WHAT YOU SHOULD DO ▸ Continue the forum post about a neural network layer too large for GPU memory, starting right after the paper title it ends on.

TEXT SHOWN ▸
━━━━━━━━━━━━━━━━━━━━━━━━━━━━━━

Optimizing very large neural network that is greater than size of GPU memory



I encountered a problem with extremely large neural network that was created in KERAS, using Tensorflow backend. The memory footprint in one of the layer is already bigger than the size of current GPU memory (it has just over 4 billion parameters – which, using float32, translates to a matrix 16 GB alone). Is there a neural network implementation that can get around this problem? For example, will TensorFlow accommodate such a case? There are papers/discussions out there on handling matrix multiply that is greater than GPU’s memory size (basically that is done by tiling the matrix and stream the data). Also there is a paper on virtual Deep NN that claims to be transparent to end-user as far as the use of CPU & GPU memory:

“Training Deeper Models by GPU Memory Optimization on TensorFlow”

━━━━━━━━━━━━━━━━━━━━━━━━━━━━━━

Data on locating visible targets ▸
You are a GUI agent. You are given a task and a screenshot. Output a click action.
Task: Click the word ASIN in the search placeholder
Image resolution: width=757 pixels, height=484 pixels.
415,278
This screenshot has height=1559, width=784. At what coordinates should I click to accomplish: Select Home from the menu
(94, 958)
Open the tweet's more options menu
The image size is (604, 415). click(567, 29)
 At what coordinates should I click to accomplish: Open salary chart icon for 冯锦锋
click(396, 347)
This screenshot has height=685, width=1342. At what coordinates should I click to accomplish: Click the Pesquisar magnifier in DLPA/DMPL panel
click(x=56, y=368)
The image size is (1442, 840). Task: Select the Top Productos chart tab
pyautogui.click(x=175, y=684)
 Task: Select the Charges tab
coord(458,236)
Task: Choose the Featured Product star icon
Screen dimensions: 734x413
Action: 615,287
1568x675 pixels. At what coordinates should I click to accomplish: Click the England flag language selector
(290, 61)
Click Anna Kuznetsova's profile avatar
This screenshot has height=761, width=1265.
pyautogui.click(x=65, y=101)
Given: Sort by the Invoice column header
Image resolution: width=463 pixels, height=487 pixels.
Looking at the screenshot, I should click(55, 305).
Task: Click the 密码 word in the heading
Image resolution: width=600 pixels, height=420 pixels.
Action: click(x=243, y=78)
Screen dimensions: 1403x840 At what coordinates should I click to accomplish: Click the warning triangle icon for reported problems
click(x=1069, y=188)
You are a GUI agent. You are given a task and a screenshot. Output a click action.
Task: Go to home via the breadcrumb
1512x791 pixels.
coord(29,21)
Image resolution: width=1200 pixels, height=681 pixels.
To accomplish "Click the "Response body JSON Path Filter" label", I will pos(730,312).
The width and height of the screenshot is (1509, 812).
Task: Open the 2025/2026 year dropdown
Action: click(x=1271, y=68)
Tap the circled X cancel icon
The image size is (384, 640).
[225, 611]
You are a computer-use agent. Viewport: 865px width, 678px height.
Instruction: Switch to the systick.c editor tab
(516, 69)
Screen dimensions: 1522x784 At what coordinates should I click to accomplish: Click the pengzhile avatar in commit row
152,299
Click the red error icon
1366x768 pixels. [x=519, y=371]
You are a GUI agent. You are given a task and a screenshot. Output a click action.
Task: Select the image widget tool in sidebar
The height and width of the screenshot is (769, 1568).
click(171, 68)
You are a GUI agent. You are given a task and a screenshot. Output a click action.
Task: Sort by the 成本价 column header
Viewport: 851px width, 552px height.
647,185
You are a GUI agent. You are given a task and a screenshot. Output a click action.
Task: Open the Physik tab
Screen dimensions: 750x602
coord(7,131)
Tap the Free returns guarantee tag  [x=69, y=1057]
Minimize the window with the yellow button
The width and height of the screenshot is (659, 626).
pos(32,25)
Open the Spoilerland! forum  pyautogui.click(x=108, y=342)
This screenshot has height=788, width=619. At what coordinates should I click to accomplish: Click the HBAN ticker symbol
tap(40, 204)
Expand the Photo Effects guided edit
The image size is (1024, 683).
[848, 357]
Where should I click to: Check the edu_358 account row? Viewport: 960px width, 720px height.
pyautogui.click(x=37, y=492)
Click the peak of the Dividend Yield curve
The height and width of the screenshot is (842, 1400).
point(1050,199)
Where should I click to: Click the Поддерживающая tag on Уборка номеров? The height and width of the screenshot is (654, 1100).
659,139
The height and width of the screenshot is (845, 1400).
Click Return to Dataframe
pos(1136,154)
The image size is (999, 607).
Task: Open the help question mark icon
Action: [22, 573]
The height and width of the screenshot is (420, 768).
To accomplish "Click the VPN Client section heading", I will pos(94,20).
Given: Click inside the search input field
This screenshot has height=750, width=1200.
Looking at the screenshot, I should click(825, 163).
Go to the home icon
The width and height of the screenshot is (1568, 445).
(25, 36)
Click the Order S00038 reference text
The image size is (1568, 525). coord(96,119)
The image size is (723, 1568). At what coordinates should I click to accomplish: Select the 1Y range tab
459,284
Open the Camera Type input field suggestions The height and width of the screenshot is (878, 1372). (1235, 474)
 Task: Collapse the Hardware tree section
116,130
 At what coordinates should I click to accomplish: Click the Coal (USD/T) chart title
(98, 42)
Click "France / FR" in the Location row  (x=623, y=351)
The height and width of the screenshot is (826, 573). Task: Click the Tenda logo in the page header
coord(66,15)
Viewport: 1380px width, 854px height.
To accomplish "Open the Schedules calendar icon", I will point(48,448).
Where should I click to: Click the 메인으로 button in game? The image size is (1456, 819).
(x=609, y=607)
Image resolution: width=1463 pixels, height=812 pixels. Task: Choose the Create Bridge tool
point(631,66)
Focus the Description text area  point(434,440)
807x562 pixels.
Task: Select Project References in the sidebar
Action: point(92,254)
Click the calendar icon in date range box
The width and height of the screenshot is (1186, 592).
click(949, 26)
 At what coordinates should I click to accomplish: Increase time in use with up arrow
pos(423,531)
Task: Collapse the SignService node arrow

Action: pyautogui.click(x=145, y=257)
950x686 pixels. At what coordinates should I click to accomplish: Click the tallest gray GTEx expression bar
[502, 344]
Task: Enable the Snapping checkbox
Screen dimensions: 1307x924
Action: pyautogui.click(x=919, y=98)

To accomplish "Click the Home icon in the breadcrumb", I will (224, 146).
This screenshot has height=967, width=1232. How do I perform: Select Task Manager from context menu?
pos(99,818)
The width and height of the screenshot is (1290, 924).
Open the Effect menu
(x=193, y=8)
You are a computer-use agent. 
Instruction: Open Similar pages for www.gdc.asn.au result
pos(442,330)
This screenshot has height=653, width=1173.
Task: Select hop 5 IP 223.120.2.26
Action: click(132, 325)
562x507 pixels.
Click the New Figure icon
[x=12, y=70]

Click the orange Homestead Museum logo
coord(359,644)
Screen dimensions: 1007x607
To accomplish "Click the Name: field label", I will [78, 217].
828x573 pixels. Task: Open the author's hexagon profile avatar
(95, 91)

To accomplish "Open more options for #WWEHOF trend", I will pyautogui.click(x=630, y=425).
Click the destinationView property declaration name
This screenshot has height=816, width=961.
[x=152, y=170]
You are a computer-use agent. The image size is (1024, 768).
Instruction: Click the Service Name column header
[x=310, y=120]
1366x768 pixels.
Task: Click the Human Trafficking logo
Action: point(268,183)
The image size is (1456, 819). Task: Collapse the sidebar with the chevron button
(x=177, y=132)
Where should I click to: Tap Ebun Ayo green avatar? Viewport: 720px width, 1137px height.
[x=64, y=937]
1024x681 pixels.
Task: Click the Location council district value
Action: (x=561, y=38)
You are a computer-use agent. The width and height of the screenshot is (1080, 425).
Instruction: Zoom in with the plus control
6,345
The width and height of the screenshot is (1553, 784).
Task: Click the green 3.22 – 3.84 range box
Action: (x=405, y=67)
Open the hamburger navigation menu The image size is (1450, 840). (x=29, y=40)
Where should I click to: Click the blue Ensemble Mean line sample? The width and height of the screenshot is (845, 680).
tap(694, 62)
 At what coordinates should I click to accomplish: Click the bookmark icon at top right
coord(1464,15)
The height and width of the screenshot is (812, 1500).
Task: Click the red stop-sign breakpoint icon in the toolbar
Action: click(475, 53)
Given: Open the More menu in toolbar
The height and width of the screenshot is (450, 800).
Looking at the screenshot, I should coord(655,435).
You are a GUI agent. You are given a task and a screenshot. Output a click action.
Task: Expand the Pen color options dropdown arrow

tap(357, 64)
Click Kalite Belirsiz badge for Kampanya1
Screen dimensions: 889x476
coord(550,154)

━━━━━━━━━━━━━━━━━━━━━━━━━━━━━━

TASK ANSWER ▸
" vDNN: Virtualized Deep Neural Networks for Scalable, Memory-Efficient Neural Network Design"

“How to Train a Very Large and Deep Model on One GPU?”

but my question is simply: is this doable using current neural network implementation? Tensorflow claims to support parallel computation, multiple GPU, etc. Will Tensorflow accommodate cases like that one above without choking?


Thanks for sharing the paper and reading. It’s really interesting. While doing research on this, I found https://medium.com/tensorflow/fitting-larger-networks-into-memory-583e3c758ff9 which may be useful for you.